29 May 2006

Fine Craft - let's have a debate!

Georgina's recent post has stimulated some spirited discussion on museumblogging authored by Leslie Madsen-Brooks in California.

I have reproduced most of the post below, but would recommend viewing the original from the link above. This is a welcome contribution to our discussion.

I've been following with some interest the relatively new blog craft research...
Throughout its three-month history, its contributors have been discussing definitions of craft. For example, Liz Donald writes,
I was interested to read that in Australia craft of exceptional quality of workmanship, uniquene and refined, and show a degree of problem solving, creative intellegence and innovation, is classed as 'Art Craft'. In the USA the same criteria is used to but called 'Fine Craft'. In the UK I have found no distinction in the crafts. Everything is lumped together. What do you think?

I've been thinking about definitions of craft quite a bit lately, which might seem a bit odd for an academic whose current project is on the history of science. My next project, however, will be focused on hobbies and crafts. And I do see some connections between women's place in the sciences and women's craft work.

A recent post written by the project's principal investigator, Georgina, both piqued my interest and raised my hackles. An excerpt:
Time to move on. The practice of crafts, and the arena in which crafts operate has changed, not is changing. We have to see a future, so, what aspect of craft practice? Can we move into a new paradigm? I suggest that we start to look at the intellectual basis, seeing the thinking process, not the happy clappy hands that everyone keeps referring to, (i.e. make it but don’t think about it, or the home therapy session), is not what is meant by a system of thought that moves through the processes and materials, using each and every aspect of making as additive to practice. Until this is accepted as the boundary for fine crafts you are lost in icing sugar! Sweet, synthetic and too much makes you sick!

She concludes with an invitation for engagement with this "intellectual basis," and says "I will respond with works that I can identify as fine crafts."

I understand that within any study, the researchers need to define their area of study. Otherwise, the project's scope can become too large to address in a single article or book. That said, an attempt to define "fine craft" seems especially risky and high-stakes.

photo by Michael and Felicity


Part of the problem with defining an object as "fine craft" or "art" is that the object may be defined as merely everyday handiwork in one decade may be praised as art or fine craft in the next. Take, for example, the the quilts of Gee's Bend, Alabama. The quilts and the African-American women who created them were "discovered" by the U.S. art establishment earlier this decade and exhibited at the Whitney Museum and elsewhere. Since then, the quilts have been celebrated in a book and their designs licensed for use in rugs.

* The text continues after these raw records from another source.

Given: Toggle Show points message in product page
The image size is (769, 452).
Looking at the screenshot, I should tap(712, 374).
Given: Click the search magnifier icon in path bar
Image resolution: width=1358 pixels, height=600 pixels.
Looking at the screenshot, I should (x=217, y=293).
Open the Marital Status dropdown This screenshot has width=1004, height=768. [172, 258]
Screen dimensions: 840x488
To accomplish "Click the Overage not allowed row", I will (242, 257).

Another problem with Georgina's desire to focus on the intellectual effort of craft comes from the fact that poor African-American women in the South have not usually been associated with intellectual practice. Segments on NPR and PBS reveal that these women do think about their aesthetic choices and see their quilts as individual creative achievements. But outsiders have not always recognized their quilts as such.

It's easy, I think, to look at much of the production on Craftster, Etsy, and whip up as amateurish and, to borrow Georgina's phrase, "happy clappy." But it's not always clear what separates the most original and technically accomplished (again, both value judgments) work on these sites from "professional" work featured on, for example, design*sponge.

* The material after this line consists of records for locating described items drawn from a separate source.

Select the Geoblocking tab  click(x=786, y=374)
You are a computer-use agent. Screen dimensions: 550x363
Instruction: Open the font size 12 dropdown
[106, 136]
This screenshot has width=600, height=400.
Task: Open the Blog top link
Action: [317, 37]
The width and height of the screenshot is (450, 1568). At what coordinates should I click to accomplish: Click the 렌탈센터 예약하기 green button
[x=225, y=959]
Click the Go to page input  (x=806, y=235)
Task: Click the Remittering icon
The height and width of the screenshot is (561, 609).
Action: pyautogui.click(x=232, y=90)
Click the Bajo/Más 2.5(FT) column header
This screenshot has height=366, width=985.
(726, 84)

The craft-art boundary is increasingly blurred, and I think that's a good thing, especially for women. I worry that setting up a further hierarchy within craft--by distinguishing some craft as "fine" or "high"--could hurt the thousands upon thousands of women who hope to sell their work and become self-supporting, as then standard-issue craft becomes less valuable (culturally and monetarily) than fine craft.

A similar phenomenon has occurred again and again in the natural sciences in the U.S., where work undertaken by women becomes undervalued or made invisible. In the course of my dissertation work, I've learned that in the nineteenth and early twentieth centuries, women specimen collectors who sold or donated their collections to museums were not considered to be undertaking scientific work, even though they followed scientific guidelines for preserving their specimens and recording information about them. If they weren't undertaking original research, they weren't scientists. Similarly, women who sold seeds or ran nurseries were not recognized as scientists even if they hybridized new species. Women scientists who worked in museums were expected to undertake both outreach to amateurs and laypeople and to conduct original research on the collections, but only their research for a professional audience was considered real scientific work.

In short, narrow definitions of science have kept women from being recognized for work that is indeed scientific and that, if presented in another light, might have brought them some prestige. Instead of being dismissed as a "seedswoman" or "nurserywoman," for example, a woman who hybridized plants would earn more acclaim if we called her a "biotech pioneer."

And that's why I'm hesitant to embrace a hierarchy of craft. Such a schema makes craft less democratic; it closes off possibilities, economic and social and cultural, for women.